[Start of Attachment]

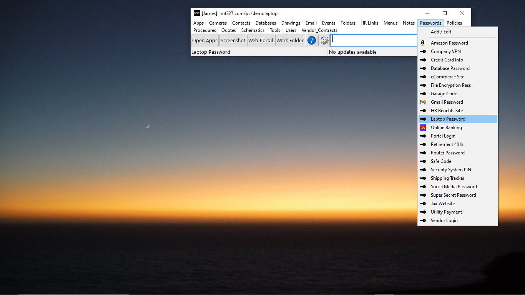Open the Work Folder
525x295 pixels.
[290, 40]
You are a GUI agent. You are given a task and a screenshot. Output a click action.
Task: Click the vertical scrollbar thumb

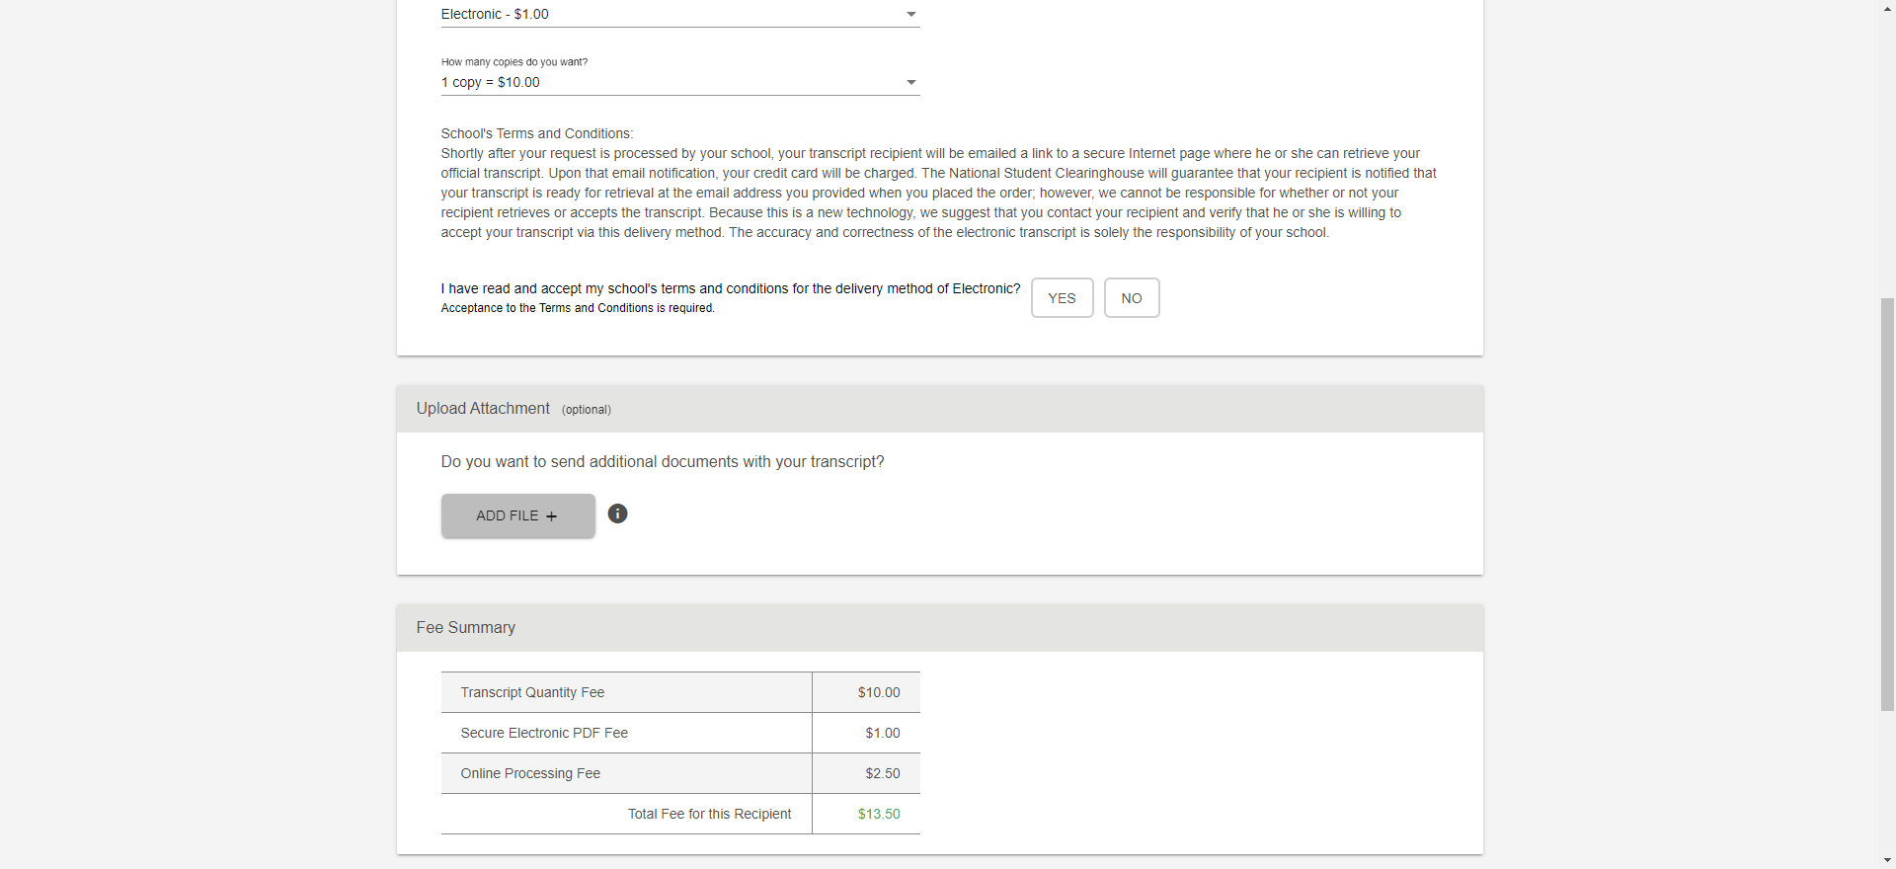(x=1887, y=504)
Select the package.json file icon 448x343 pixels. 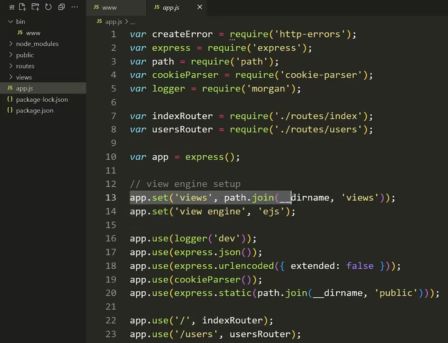pos(9,110)
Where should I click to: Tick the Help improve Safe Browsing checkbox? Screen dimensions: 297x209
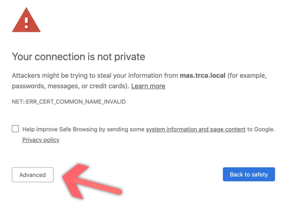click(x=15, y=129)
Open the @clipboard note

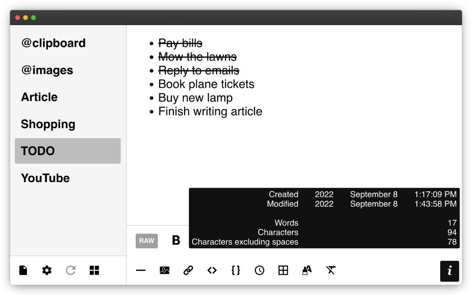53,43
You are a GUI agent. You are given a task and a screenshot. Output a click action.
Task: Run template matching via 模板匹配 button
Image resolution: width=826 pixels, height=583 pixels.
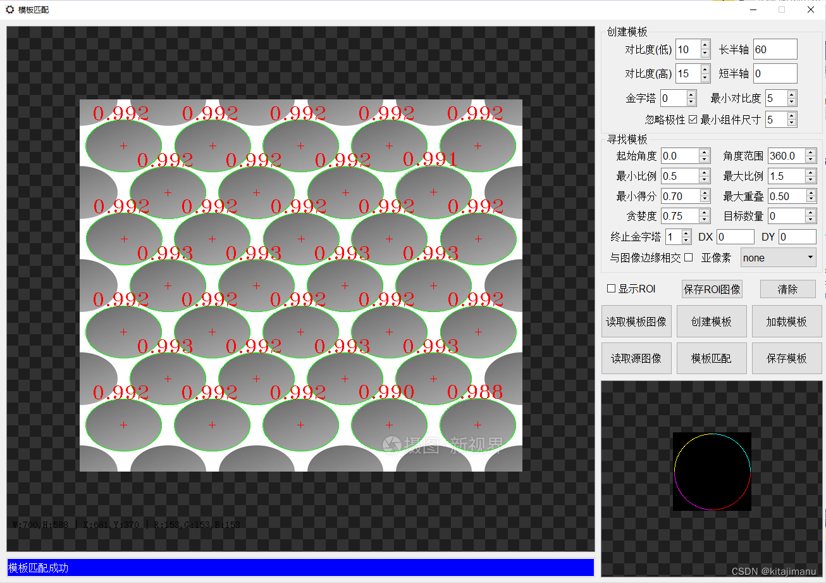click(x=712, y=358)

[End of Attachment]

What is required:
Leaving every picture out, please copy exactly the lines from the one holding "Task: Run template matching via 模板匹配 button" through the last line of the listing, both ends included.

Exercise response:
Task: Run template matching via 模板匹配 button
Image resolution: width=826 pixels, height=583 pixels.
click(x=712, y=358)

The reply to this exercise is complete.